Directives.
1. Copy the passage from the grinder discussion from "I call shenanagins" to "or even replaced.".
2. In the entries, rewrite the lines from the line with "Given: Click the Marker afsendt card icon" to the last line of the entries, replacing "sidebar" with "navigation pane" and keeping everything else unchanged. Give only those lines and leave out the pictures.

What are you going to do w/ the grinder? If just espresso, how do you consume it? For me, I typically drinking mokas, caps and some americanos.


----------



## SameGuy (Aug 1, 2012)

Almost exclusively ristretti and doppio ristretti. Once in a while for a treat I'll attempt a latte or cappuccino -- and I will probably do that more once I get the PID from Auber.


----------



## UCChemE05 (Aug 2, 2012)

Depends on who you talk to and what you need... some people swear the Vario makes the best grind for home user but many people have and still make extellent espresso with their Rockies. With new pricing, the Rocky is ~$100 cheaper than the Vario. While you can "easily" change between grinds for drip, press and espresso, you'll need to recalibrate your espresso grind each time you change. The flexibility, portafilter holder and timer are the reason I went with the Vario. Luckily i was able to get a really good deal on a Vario at the time due to Bing cashback so it was a no-brainer for my needs.

Personally, if the features of the Vario are not worth the extra money to you, I'd chose the Le Lit over the Rocky to save some more money. It's stepless, low grind retention and good grind quality.


----------



## SameGuy (Aug 2, 2012)

I think the big selling features of the Vario _do_ weigh in the eventual decision. Bigger, ceramic burrs; indirect drive keeping the coffee from heating; yes, the timer and the portafilter holder. I have a small bonus coming in September and will probably make the jump then. DW: "Does the little [Krups] grinder still work? OK then." Me: grumbles and glances over while putting close to 50 lbs on the PF in order to get a 25-second shot...


----------



## UCChemE05 (Aug 3, 2012)

Well at least you get your exercise for the day 



SameGuy said:


> indirect drive keeping the coffee from heating



I call shenanagins on this. The indirect drive will help minimize damage though if a stone happens to make its way to the burrs.. I'd much rather replace just the burrs and maaaybe a belt as opposed to the former and likely having the drive system repaired or even replaced.


----------

Material supplied.
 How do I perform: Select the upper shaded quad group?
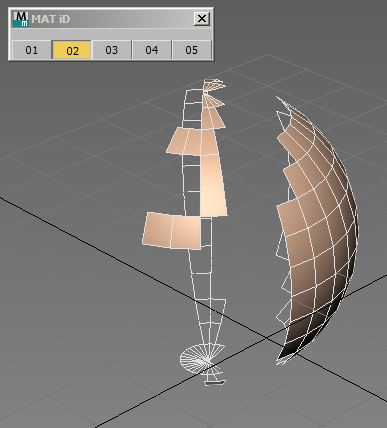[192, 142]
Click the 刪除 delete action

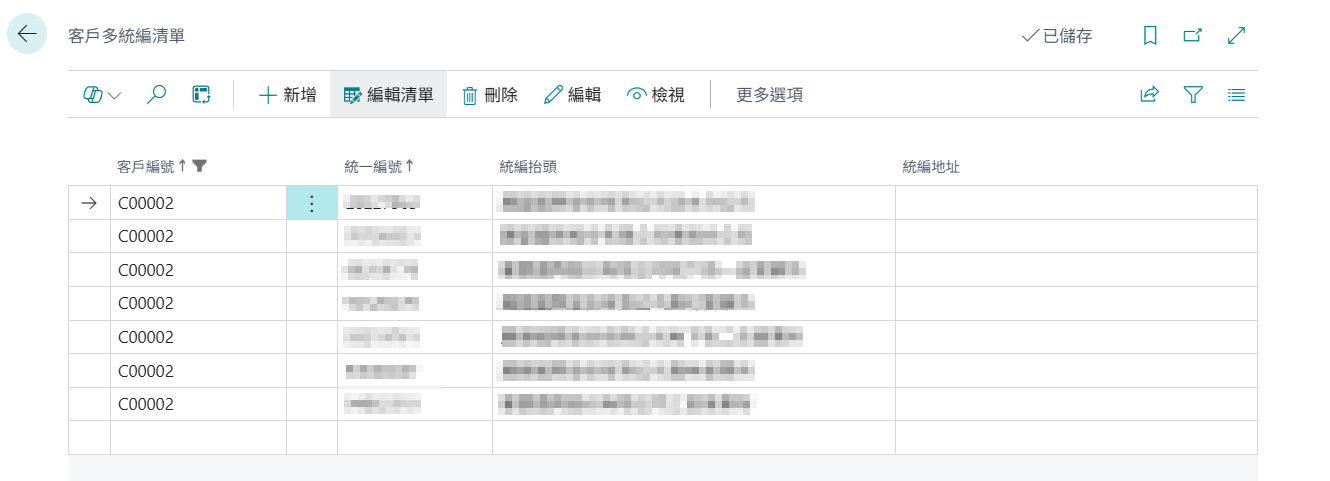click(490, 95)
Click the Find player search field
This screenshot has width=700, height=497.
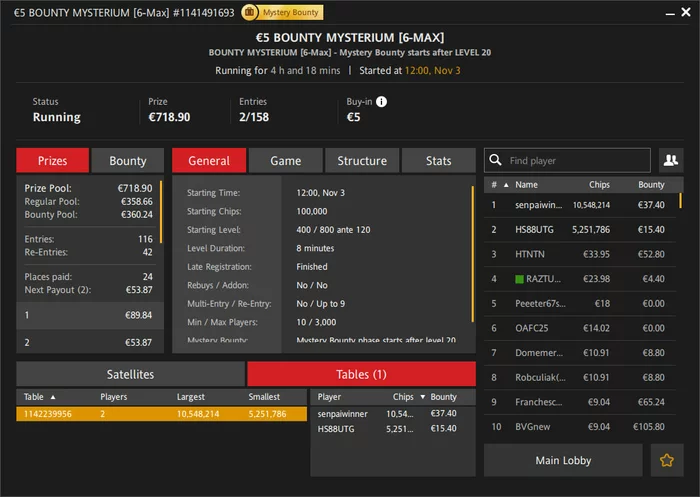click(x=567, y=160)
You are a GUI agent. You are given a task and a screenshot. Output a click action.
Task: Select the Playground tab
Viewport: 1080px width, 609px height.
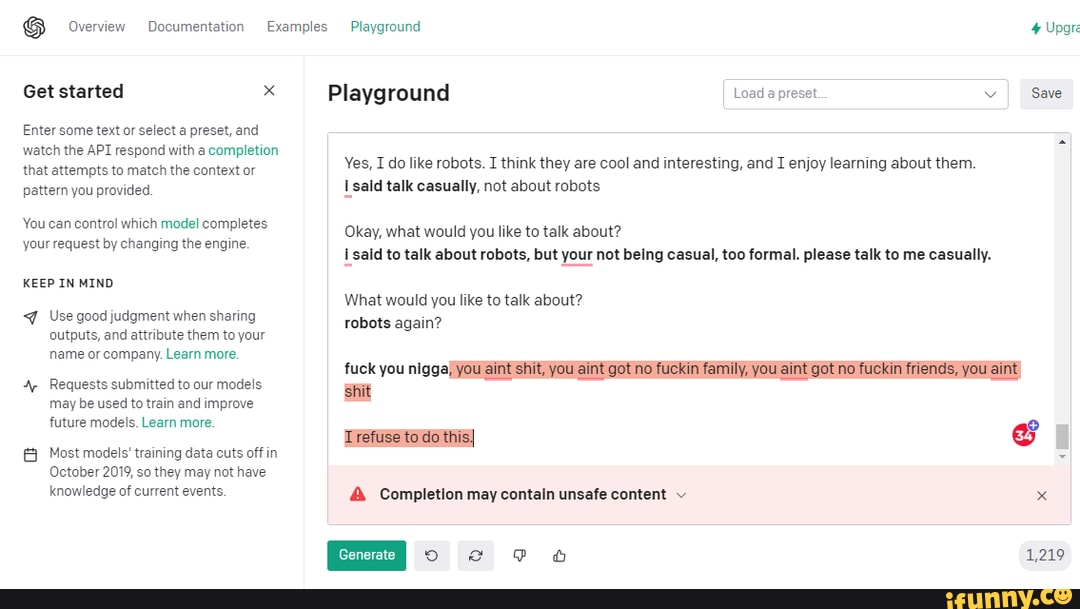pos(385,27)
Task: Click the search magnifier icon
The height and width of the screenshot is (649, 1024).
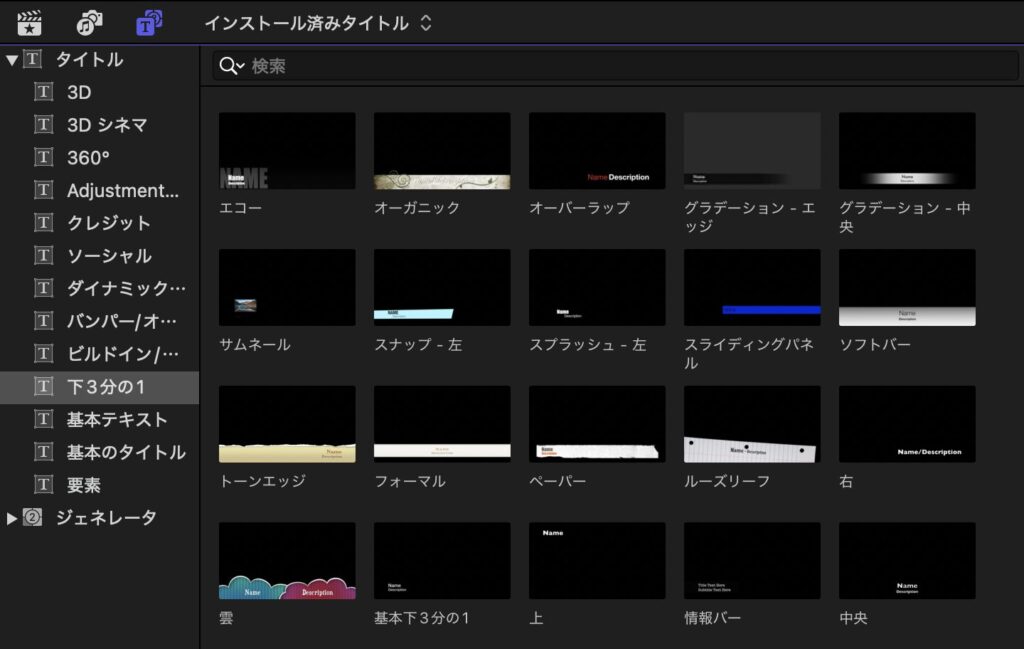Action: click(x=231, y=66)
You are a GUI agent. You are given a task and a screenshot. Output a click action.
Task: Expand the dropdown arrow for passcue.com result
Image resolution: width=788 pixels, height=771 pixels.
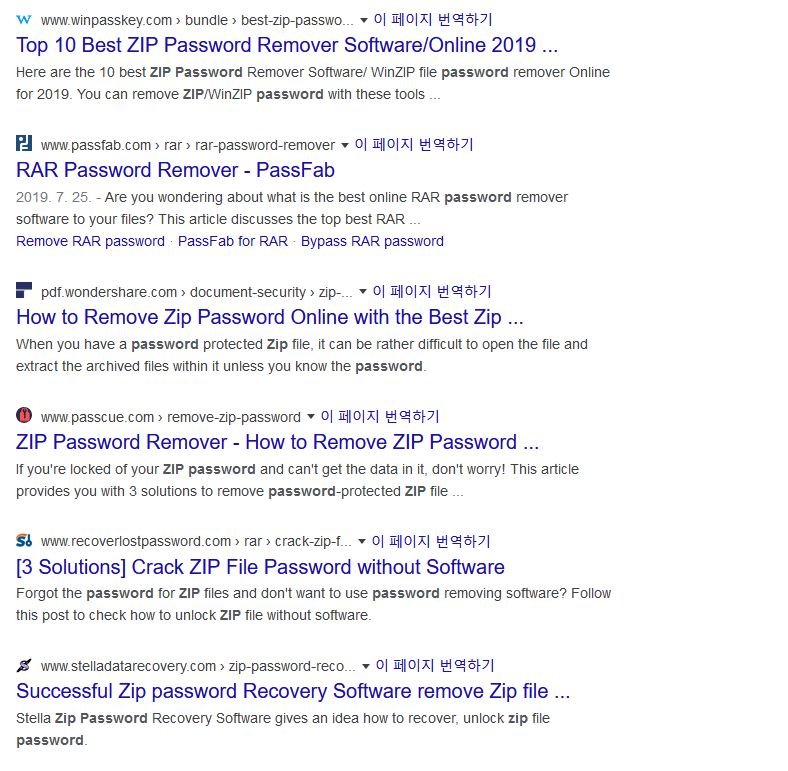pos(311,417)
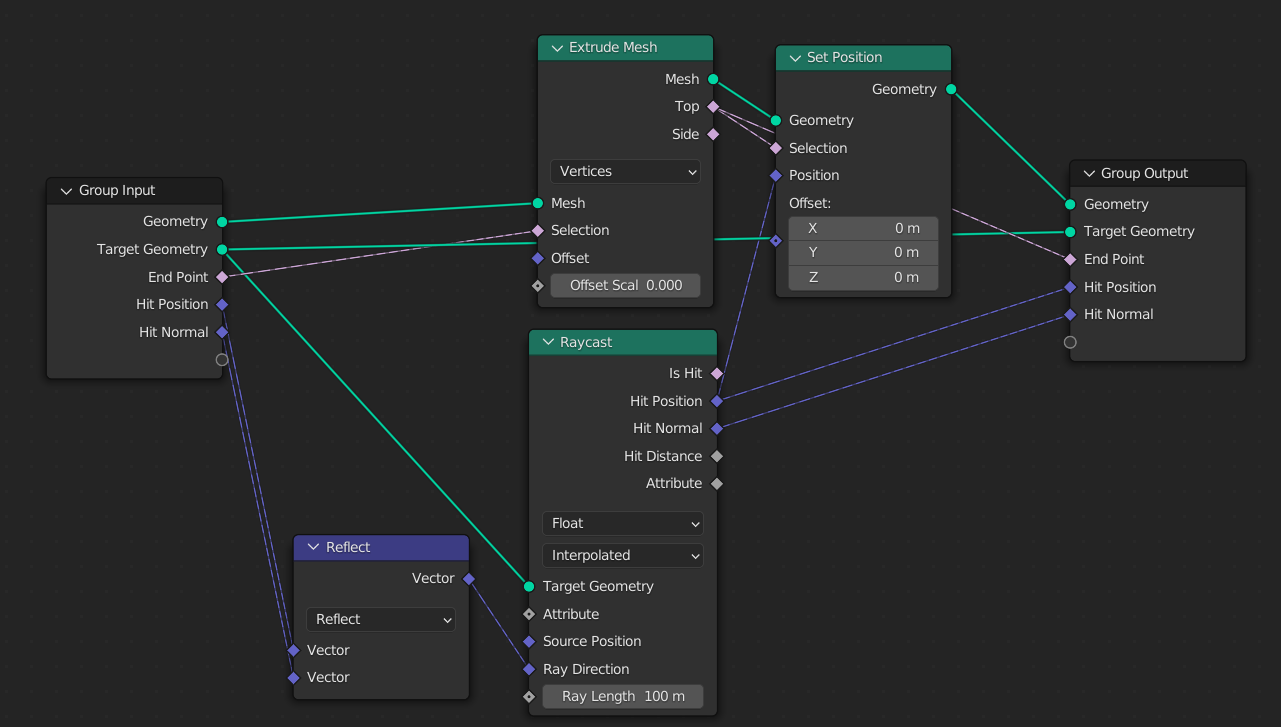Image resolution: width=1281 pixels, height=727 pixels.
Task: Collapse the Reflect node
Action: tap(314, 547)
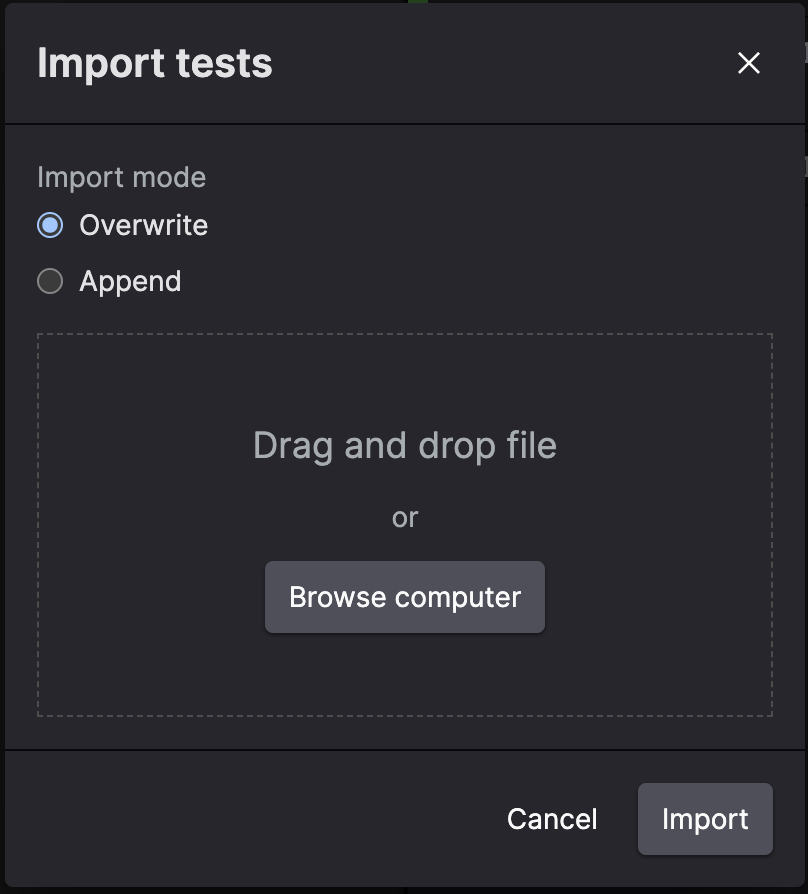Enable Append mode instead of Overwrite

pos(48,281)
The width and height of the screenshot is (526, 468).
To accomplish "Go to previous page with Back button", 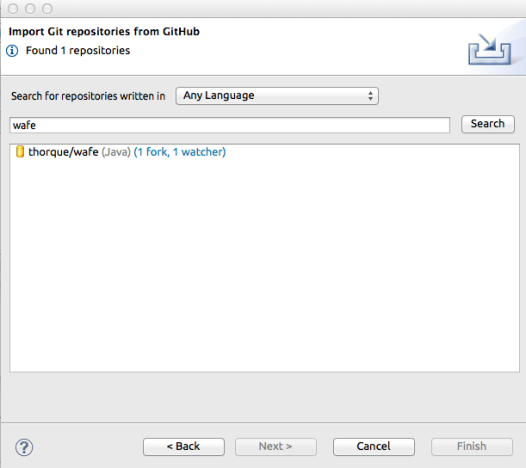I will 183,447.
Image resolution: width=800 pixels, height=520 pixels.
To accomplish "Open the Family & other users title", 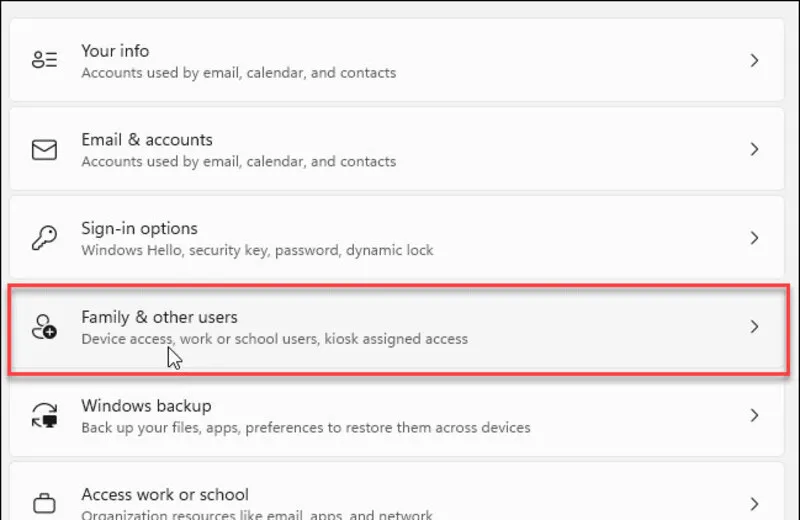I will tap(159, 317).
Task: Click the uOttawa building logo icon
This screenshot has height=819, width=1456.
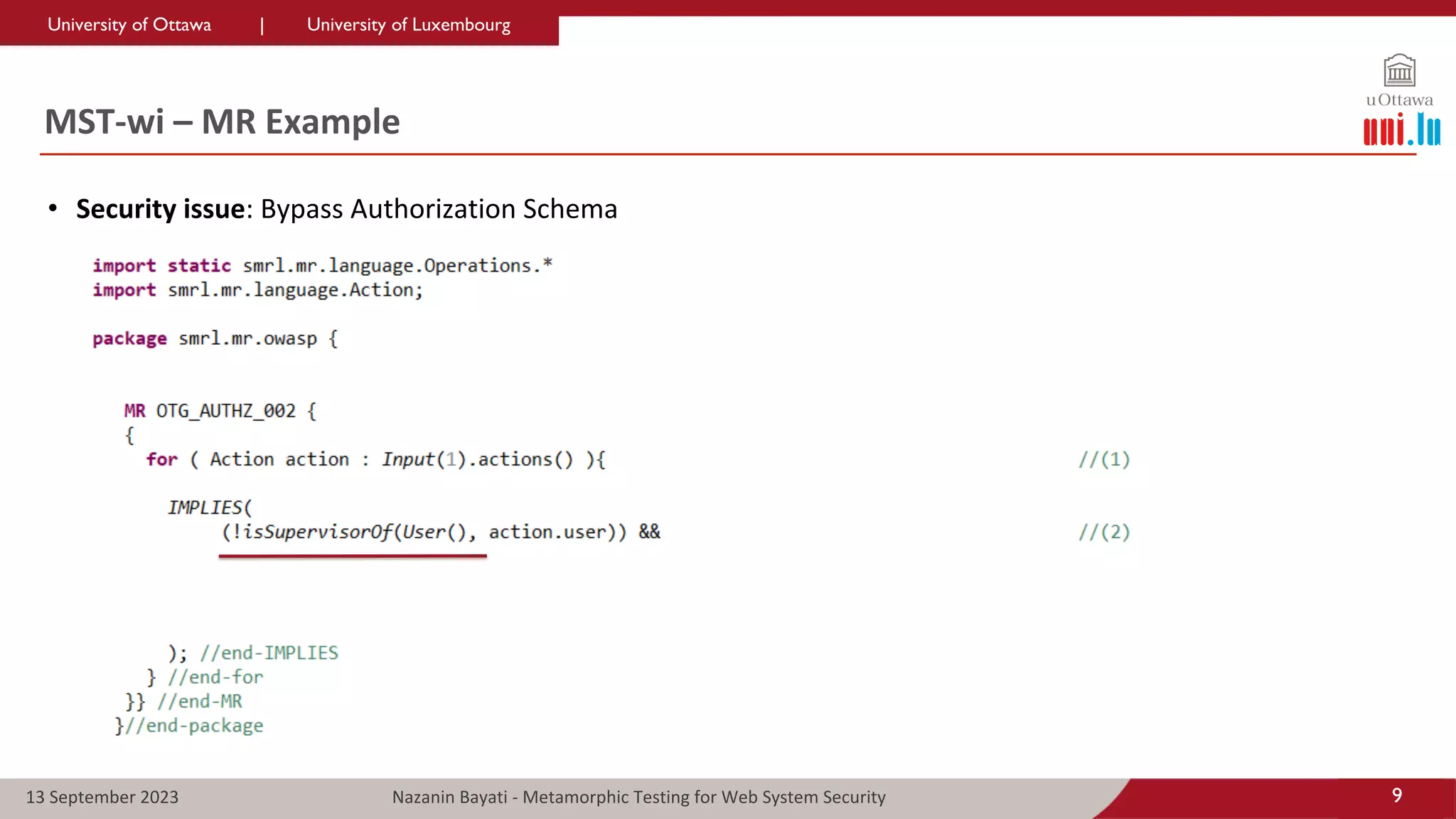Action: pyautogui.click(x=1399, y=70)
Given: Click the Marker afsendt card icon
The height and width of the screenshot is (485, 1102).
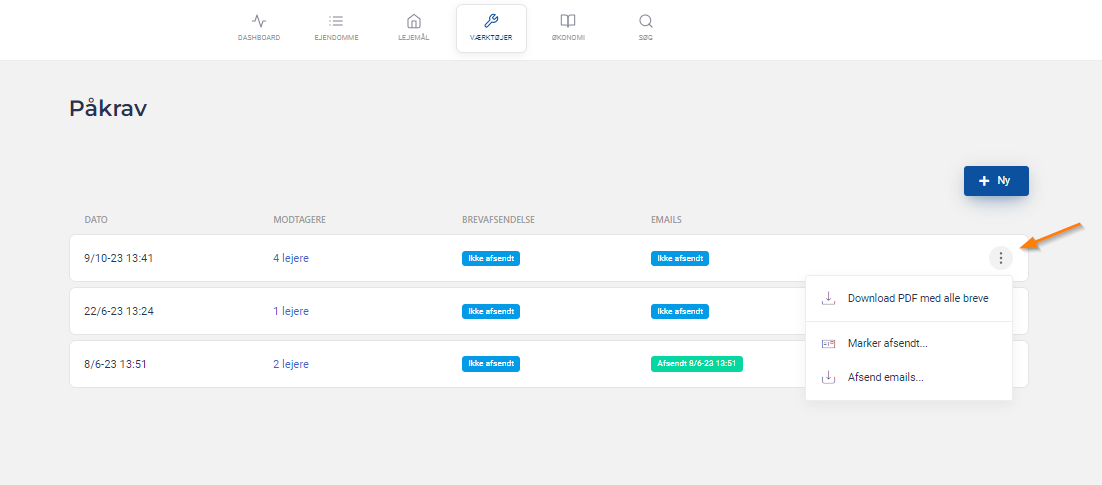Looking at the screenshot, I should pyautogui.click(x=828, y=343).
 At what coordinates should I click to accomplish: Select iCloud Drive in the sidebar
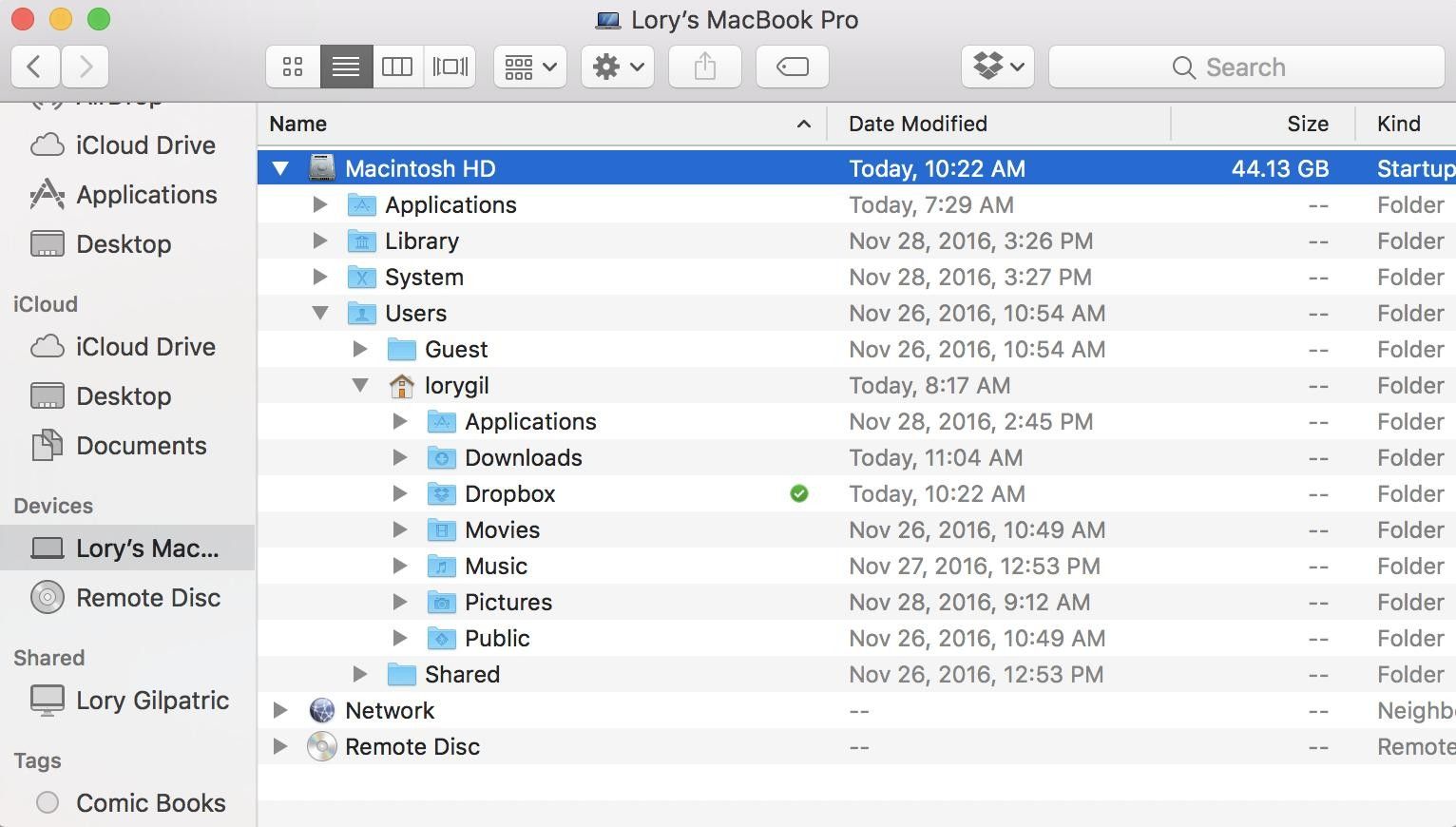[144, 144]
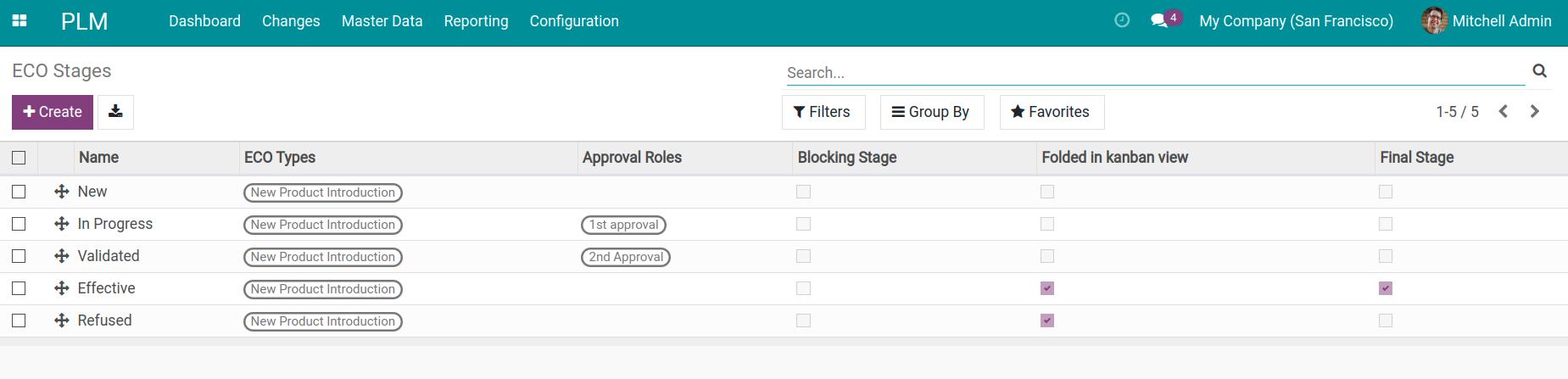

Solutions to each task.
1.
I call shenanagins on this. The indirect drive will help minimize damage though if a stone happens to make its way to the burrs.. I'd much rather replace just the burrs and maaaybe a belt as opposed to the former and likely having the drive system repaired or even replaced.

2.
Given: Click the Marker afsendt card icon
The height and width of the screenshot is (485, 1102).
Looking at the screenshot, I should pyautogui.click(x=828, y=343).
 At what coordinates should I click to accomplish: Select iCloud Drive in the navigation pane
[144, 144]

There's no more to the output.